‘Where the Sunshine Bit You’ is the first solo album from Jim Allen in many years and it finds him in a good-natured mood. A respected songwriter on the New York scene, Allen says that he’s: “not trying to be the next big anything.” However, after years pursuing band projects, Allen has plenty left to say on his own. Recorded live, the record has an authentic feel and there’s a joy in the composition and performance of this set of varied songs.
The opening track, ‘All the Way Down the Line’, has a driving rhythm and could be a release from his classic, rocking country band, The Ramblin’ Kind. The song is very busy lyrically, releasing a steady stream of ideas, images and clever phrasing. Allen has a poet’s knack for finding smart rhymes and alliterating words and phrases that help to create a strong beat. His voice is deep and characterful, almost spoken at times, and full of life’s experiences, “Let the midnight mist come and custom fit you / Let the moonlight soothe where the sunshine bit you,” suggesting there’s plenty of dark to go with the light. He slows down for the second track, ‘The Day After Tomorrow,’ on which he delivers a higher-pitched, but no-less characterful, vocal.
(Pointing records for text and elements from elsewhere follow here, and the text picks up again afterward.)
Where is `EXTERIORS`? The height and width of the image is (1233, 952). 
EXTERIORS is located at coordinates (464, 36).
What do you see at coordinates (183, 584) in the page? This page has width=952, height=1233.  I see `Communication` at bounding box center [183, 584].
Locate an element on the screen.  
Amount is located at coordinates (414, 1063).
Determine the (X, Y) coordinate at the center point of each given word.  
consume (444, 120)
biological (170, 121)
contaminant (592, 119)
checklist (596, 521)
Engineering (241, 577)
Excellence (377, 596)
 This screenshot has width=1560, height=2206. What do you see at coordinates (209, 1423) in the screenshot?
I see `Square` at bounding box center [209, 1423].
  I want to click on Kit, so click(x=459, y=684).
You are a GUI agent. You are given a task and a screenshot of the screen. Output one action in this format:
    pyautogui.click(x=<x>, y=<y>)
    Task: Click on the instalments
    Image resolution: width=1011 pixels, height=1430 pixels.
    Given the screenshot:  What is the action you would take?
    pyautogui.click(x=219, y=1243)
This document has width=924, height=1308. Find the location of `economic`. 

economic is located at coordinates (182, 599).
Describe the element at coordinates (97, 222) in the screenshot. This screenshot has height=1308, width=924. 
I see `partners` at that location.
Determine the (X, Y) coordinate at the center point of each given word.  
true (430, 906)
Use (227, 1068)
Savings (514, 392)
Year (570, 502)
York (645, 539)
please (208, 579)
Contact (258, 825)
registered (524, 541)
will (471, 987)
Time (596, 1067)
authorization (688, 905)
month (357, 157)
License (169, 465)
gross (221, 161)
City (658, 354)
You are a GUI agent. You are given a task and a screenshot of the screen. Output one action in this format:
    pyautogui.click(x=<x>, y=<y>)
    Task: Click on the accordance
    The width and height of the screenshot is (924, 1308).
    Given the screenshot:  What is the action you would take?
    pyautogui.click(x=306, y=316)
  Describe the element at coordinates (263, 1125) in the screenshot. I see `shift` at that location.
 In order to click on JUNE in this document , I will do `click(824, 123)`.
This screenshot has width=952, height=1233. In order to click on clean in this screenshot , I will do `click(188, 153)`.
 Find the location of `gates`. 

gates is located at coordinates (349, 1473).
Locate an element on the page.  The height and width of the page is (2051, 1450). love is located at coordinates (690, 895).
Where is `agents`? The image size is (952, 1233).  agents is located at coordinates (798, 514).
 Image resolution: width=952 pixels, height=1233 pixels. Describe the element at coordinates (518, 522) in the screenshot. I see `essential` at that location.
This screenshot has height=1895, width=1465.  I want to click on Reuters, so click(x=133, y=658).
The melodic finger-picking of ‘Wedding of the Dead’ and pleasing vocal are at odds with the amusingly gloomy lyrics, “Here comes the groom all dressed in doom / He’s got a bloodstain on his tie.” These are commonly used devices throughout as Allen plays joyfully with language and humour with unexpected word choices (‘…phylacteries…’; ‘…boutonniere…’; ‘…insouciance…’) sitting comfortably alongside more colloquial, amusing phrases, such as, “This hole has got a boat in it…” and “Here’s a firm, fast foot in your ass / God knows that’s the seat of the soul.” That he pulls it off demonstrates Allen’s talent as a wordsmith as well as a songwriter although the songs can become a little obscure at times.
Allen’s deep voice is at its best on the slower tracks, including the gentle ‘Going Under’ and ‘Nightingale,’ the latter having a hushed beauty as the echoing vocal rises and falls with the guitar melody. His singing style varies, at different times bringing to mind the likes of Leonard Cohen, Greg Brown and Merle Haggard. The more upbeat songs provide an effective change in pace, and probably play well live, but are slightly less engaging for the listener and don’t have quite as strong an identity. One of the album’s best features is the quality of the backing vocals and harmonising, particularly on ‘Going Under’ and ‘What I Deserve.’ The voices play together naturally, creating a richer, warmer sound. The supporting musicians, including Joanna Sternberg on the upright bass and Matt Applebaum, who also plays with Allen in The Ramblin’ Kind, perform well, adding depth.
All in all, there’s much to enjoy on this classic country affair. While it doesn’t break down boundaries or introduce, “…the next big anything,” in Allen’s own words, he has crafted a set of intelligent, pleasing songs that showcase his distinctive vocals.